Passage shown:
** Start **
1 files changed, 72 insertions, 18 deletions
diff --git a/net/ipv4/tcp_bbr.c b/net/ipv4/tcp_bbr.c
index 02ff2dd..9277abd 100644
--- a/net/ipv4/tcp_bbr.c
+++ b/net/ipv4/tcp_bbr.c
@@ -128,6 +128,9 @@ static const u32 bbr_probe_rtt_mode_ms = 200;
 /* Skip TSO below the following bandwidth (bits/sec): */
 static const int bbr_min_tso_rate = 1200000;
 
+/* Pace at ~1% below estimated bw, on average, to reduce queue at bottleneck. */
+static const int bbr_pacing_margin_percent = 1;
+
 /* We use a high_gain value of 2/ln(2) because it's the smallest pacing gain
  * that will allow a smoothly increasing pacing rate that will double each RTT
  * and send the same number of packets per RTT that an un-paced, slow-starting
@@ -208,17 +211,15 @@ static u64 bbr_rate_bytes_per_sec(struct sock *sk, u64 rate, int gain)
 {
 	unsigned int mss = tcp_sk(sk)->mss_cache;
 
-	if (!tcp_needs_internal_pacing(sk))
-		mss = tcp_mss_to_mtu(sk, mss);
 	rate *= mss;
 	rate *= gain;
 	rate >>= BBR_SCALE;
-	rate *= USEC_PER_SEC;
+	rate *= USEC_PER_SEC / 100 * (100 - bbr_pacing_margin_percent);
 	return rate >> BW_SCALE;
 }
 
 /* Convert a BBR bw and gain factor to a pacing rate in bytes per second. */
-static u32 bbr_bw_to_pacing_rate(struct sock *sk, u32 bw, int gain)
+static unsigned long bbr_bw_to_pacing_rate(struct sock *sk, u32 bw, int gain)
 {
 	u64 rate = bw;
 
@@ -257,7 +258,7 @@ static void bbr_set_pacing_rate(struct sock *sk, u32 bw, int gain)
 {
 	struct tcp_sock *tp = tcp_sk(sk);
 	struct bbr *bbr = inet_csk_ca(sk);
-	u32 rate = bbr_bw_to_pacing_rate(sk, bw, gain);
+	unsigned long rate = bbr_bw_to_pacing_rate(sk, bw, gain);
 
 	if (unlikely(!bbr->has_seen_rtt && tp->srtt_us))
** End **
Provided records:
** Start **
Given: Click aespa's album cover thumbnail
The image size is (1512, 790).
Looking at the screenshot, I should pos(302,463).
** End **
** Start **
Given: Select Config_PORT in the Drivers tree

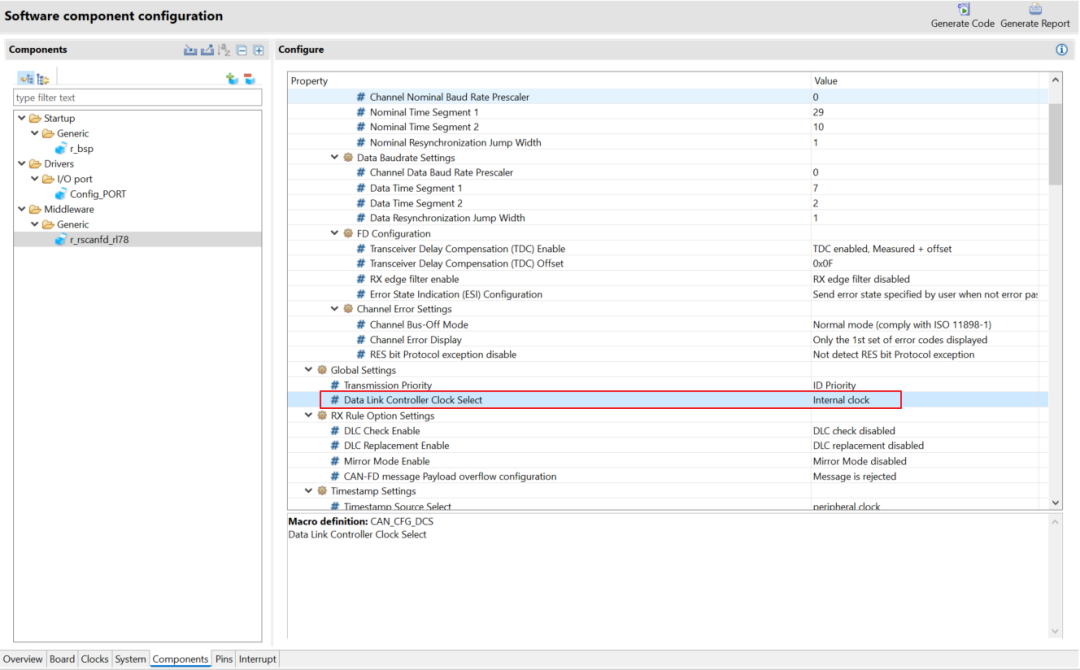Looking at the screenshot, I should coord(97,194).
** End **
What is being asked:
In the tcp_bbr.c diff, what does the comment on the new constant bbr_pacing_margin_percent say is the purpose of pacing about 1% below the estimated bandwidth?

Result below:
To reduce the queue at the bottleneck.